Illia’s smile began to fade.
“But the thing is,” I said, shaking my head in consternation, “every day I’m here, I feel lighter, like I’m getting rid of the baggage one piece at a time.”
“Soon you’ll be light as a feather,” Illia said, and held up against my face a length of mint green fabric almost the same color as my eyes. “This is perfect. I’m going to make you a dress you’ll never want to take off. Until you meet the right guy, of course.” She winked and gave a bawdy laugh that made me blush.
“Oh, I don’t wear a lot of green,” I said.
“Then you’re making a mistake. With that hair and those eyes, you should be wearing greens and blues and lavend
ers. Maybe orange? But color, always color.”
“What about gray?”
She laughed and began cutting the fabric. “Gray isn’t anyone’s color, silly.”
* * *
The Kalyptra sang while they worked, songs I’d never heard because their music had been born at Eclipse and had never left. I listened carefully when I was with them, memorizing the lyrics and practicing the melodies on my mother’s guitar when I was alone in my room. But every time they asked me to teach them one of the songs I had written, I balked, worried they wouldn’t fall in love with my music the way I’d fallen in love with theirs.

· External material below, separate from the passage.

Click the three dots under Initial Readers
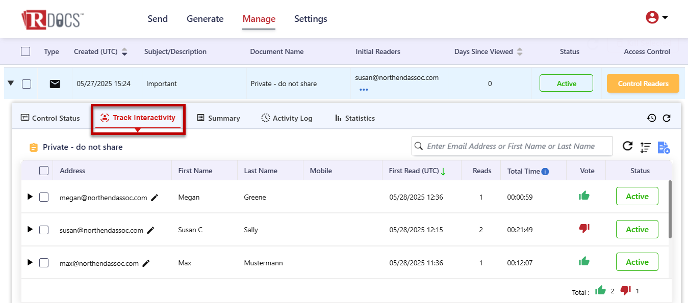The height and width of the screenshot is (303, 688). [x=363, y=90]
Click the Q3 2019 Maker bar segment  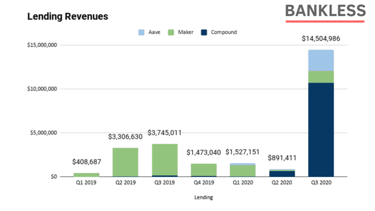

Afraid my lyrics would tell them too much about who I was outside of Eclipse and remind them that I was a stranger in a strange land, not one of them.
I played guitar, and sometimes took up one of the drums or tambourines, or just clapped and stomped my feet to create a rhythm, but I didn’t dare to sing with the Kalyptra, whose voices were always harmonious. I didn’t want to disrupt that harmony. I was content simply to be a part of the music, jam sessions that sometimes went on for hours without pause, fueled by the anima that turned every sound to syrup and heartthrob, melodies evolving as we played, veering from energetic to languid and back again.
After these sessions, we were usually too elated to sleep, so we retired to the yurt—what the Kalyptra referred to as the “dreaming tent”—to lounge and talk and take anima. We let the night lead us where it would. Although Rebekah often attended the nightly musical assemblies, she always excused herself to bed instead of accompanying us to the dreaming tent. I began to get the impression that she felt separate from the rest of the Kalyptra, like a parent to all of them, never able to be their friend for fear of losing their respect or giving up some of her authority. The Kalyptra, in turn, were eternal children with their enthusiasm and playfulness.
Joanna was the exception, always hanging back from the rest of the Kalyptra, always with a sour expression on her face and cool reserve in her dark eyes. As I had promised Rebekah, I steered clear of Joanna as much as possible, which wasn’t difficult because Joanna hadn’t approached me since the day she’d given me my mom’s guitar. Still, I got the impression she was watching me, waiting for something, although I had no idea what that might be.